--- Text extract ---
Some folks say that the tradition started when General Sherman and his troops tore through the South, destroying all the crops except the black-eyed peas. Another story claims that while Vicksburg, Mississippi was under siege in the Civil War, they ran out of provisions and were saved by the discovery of the humble black-eyed pea. Whatever the truth, the peas are associated with wealth in the new year!
Besides that, they are low-fat, low-salt, zero cholesterol and delicious! And, remember the ham we baked two weeks ago? If you sliced and froze some of that, you can add that to the peas along with some brown rice and have a complete meal. Just serve a quick green salad or coleslaw (more luck from the cabbage) on the side, and you’re off.

--- Information supplied ---

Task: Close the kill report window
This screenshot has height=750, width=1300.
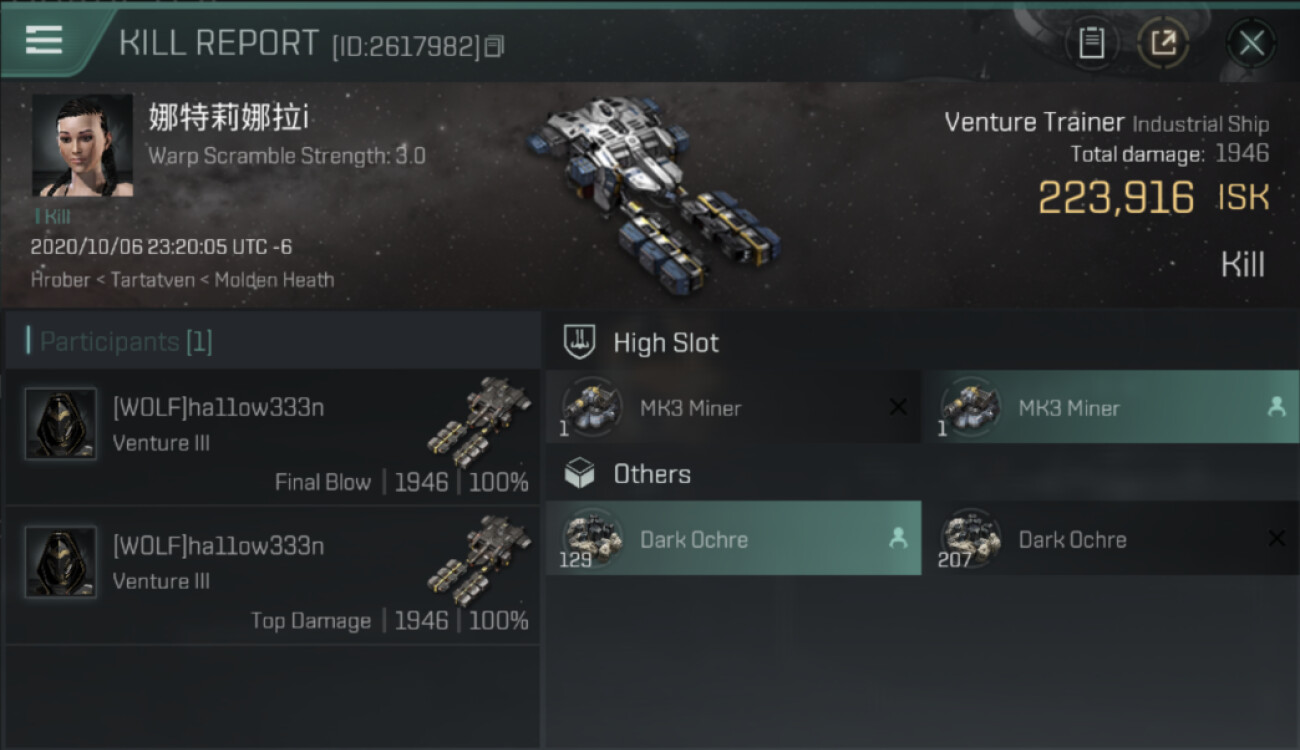Action: [x=1251, y=43]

--- To be done ---
1/ Do these statements agree with the black-eyed pea passage? Answer yes or no for each and quote the deciding words. (a) One story says Sherman's troops left only the black-eyed peas unharmed. (b) The peas are described as high in cholesterol. (c) The passage suggests adding white rice to the peas.
2/ Can you pick up the black-eyed pea passage after its last sentence and keep it going?
The material is separate from the passage about black-eyed peas.

--- Per-task answers ---
1/
(a) Yes: "destroying all the crops except the black-eyed peas"
(b) No: "zero cholesterol"
(c) No: "along with some brown rice"

2/
1 bag dried black-eyed peas
1 onion, chopped
1/2 green pepper, chopped
2 stalks celery, chopped
1 box organic chicken broth
1/2 cup brown rice, if desired
Diced ham, if desired
Salt and pepper to taste
If you haven’t planned ahead and soaked the peas overnight, sort through them, rinse, and then cover with water in a medium pot. Bring the water to a boil, let simmer two minutes, then turn the water off and let the peas sit (covered) for an hour.Meanwhile, dice the vegetables and saute them until soft in a tablespoon or two of olive oil (5-7 minutes.) When the peas have finished soaking, drain, and add them to the veggies with the chicken broth and the bay leaf. You may also add your uncooked rice. Bring the mixture to a boil, lower the heat and simmer for about 45 minutes. If the liquid gets too low, add broth or water so peas stay covered. Add the diced ham in the last fifteen minutes of cooking.
Serve with hot sauce! And I wish you wealth, but even more importantly, friendship and lots of good food and good books in the coming year...
And speaking of books, we can't resist reminding you that TOPPED CHEF will be out in May. You can pre-order the book today. And then please follow Lucy on Twitter, Facebook, and Pinterest too.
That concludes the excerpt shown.